Bld10p, a novel protein essential for basal body assembly in Chlamydomonas: Localization to the cartwheel, the first ninefold symmetrical structure appearing during assembly

Kumi Matsuura, Paul A. Lefebvre, Ritsu Kamiya, Masafumi Hirono

Research output: Contribution to journalArticlepeer-review

120 Scopus citations

Abstract

How centrioles and basal bodies assemble is a long-standing puzzle in cell biology. To address this problem, we analyzed a novel basal body-defective Chlamydomonas reinhardtii mutant isolated from a collection of flagella-less mutants. This mutant, bld10, displayed disorganized mitotic spindles and cytoplasmic microtubules, resulting in abnormal cell division and slow growth. Electron microscopic observation suggested that bld10 cells totally lack basal bodies.

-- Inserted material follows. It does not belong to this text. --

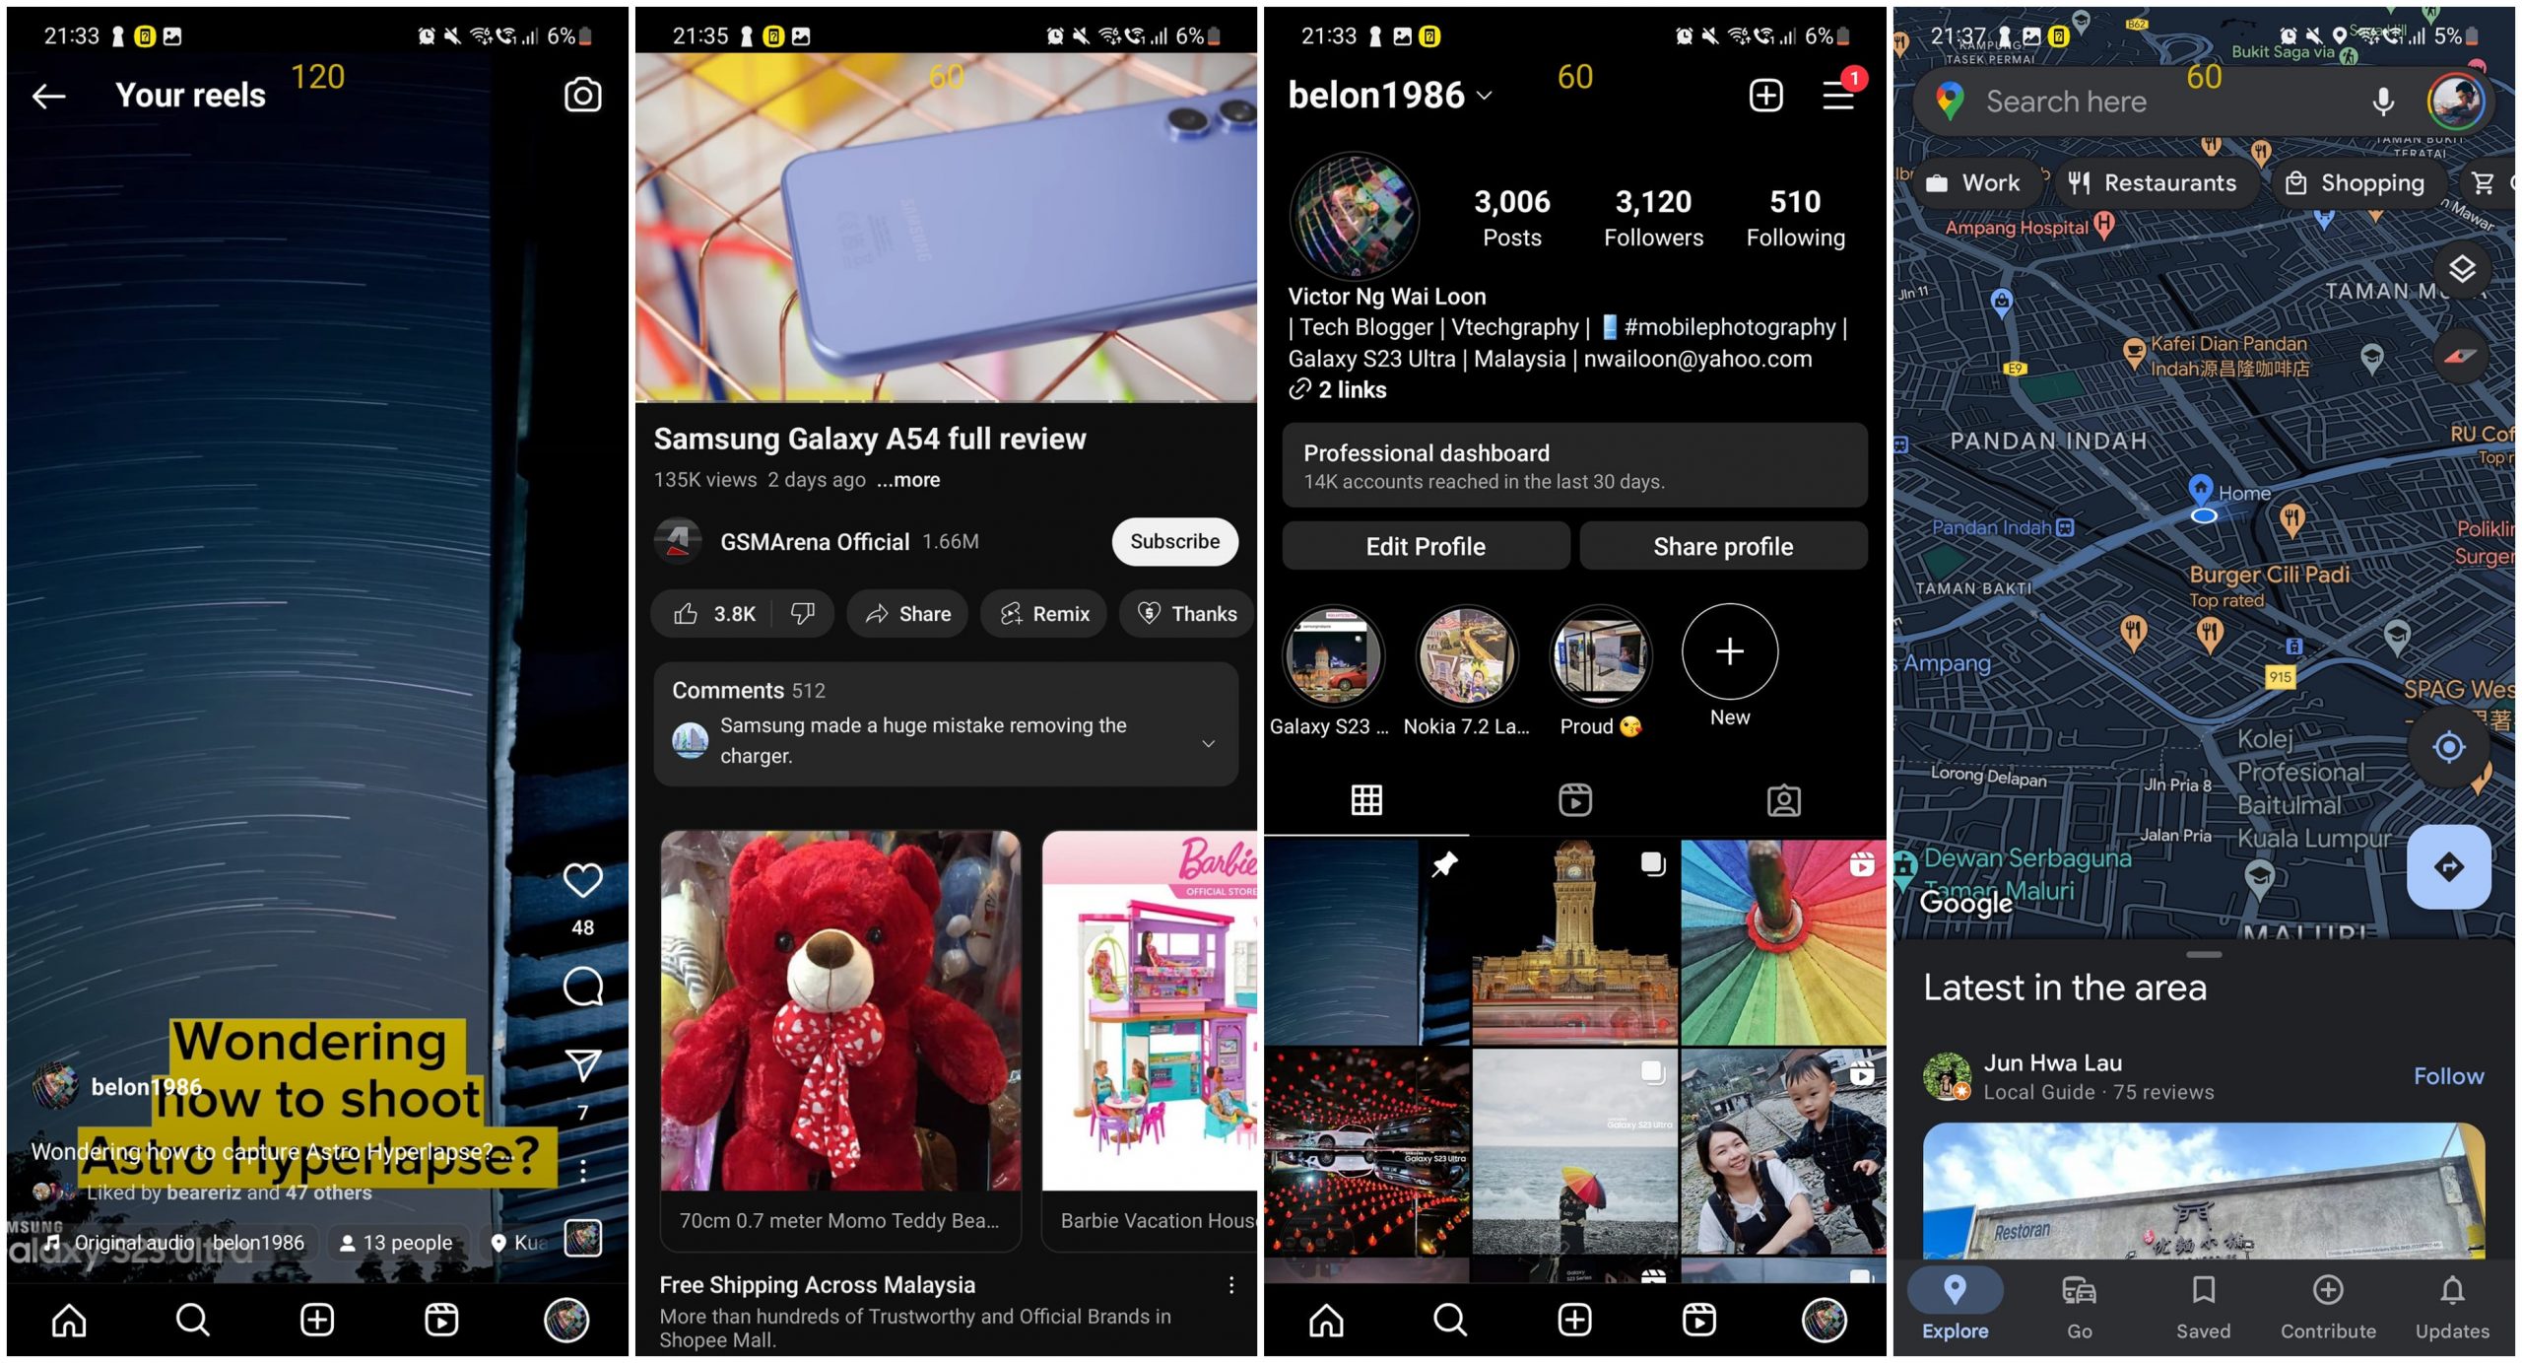Tap the Instagram reels camera icon
Screen dimensions: 2522x1363
[x=585, y=94]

The product of the BLD10 gene (Bld10p) was found to be a novel coiled-coil protein of 170 kD. Immunoelectron microscopy localizes Bld10p to the cartwheel, a structure with ninefold rotational symmetry positioned near the proximal end of the basal bodies. Because the cartwheel forms the base from which the triplet microtubules elongate, we suggest that Bld10p plays an essential role in an early stage of basal body assembly. A viable mutant having such a severe basal body defect emphasizes the usefulness of Chlamydomonas in studying the mechanism of basal body/centriole assembly by using a variety of mutants.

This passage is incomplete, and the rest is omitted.